-- Provided records follows --

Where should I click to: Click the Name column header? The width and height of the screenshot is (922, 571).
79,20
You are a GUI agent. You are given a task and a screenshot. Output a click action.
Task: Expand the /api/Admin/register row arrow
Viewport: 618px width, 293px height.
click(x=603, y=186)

-- Provided records concluded --

Activity:
The entries above should be set down again exactly as they appear.

Response area:
Where should I click to: Click the Name column header? The width and height of the screenshot is (922, 571).
79,20
You are a GUI agent. You are given a task and a screenshot. Output a click action.
Task: Expand the /api/Admin/register row arrow
Viewport: 618px width, 293px height.
click(x=603, y=186)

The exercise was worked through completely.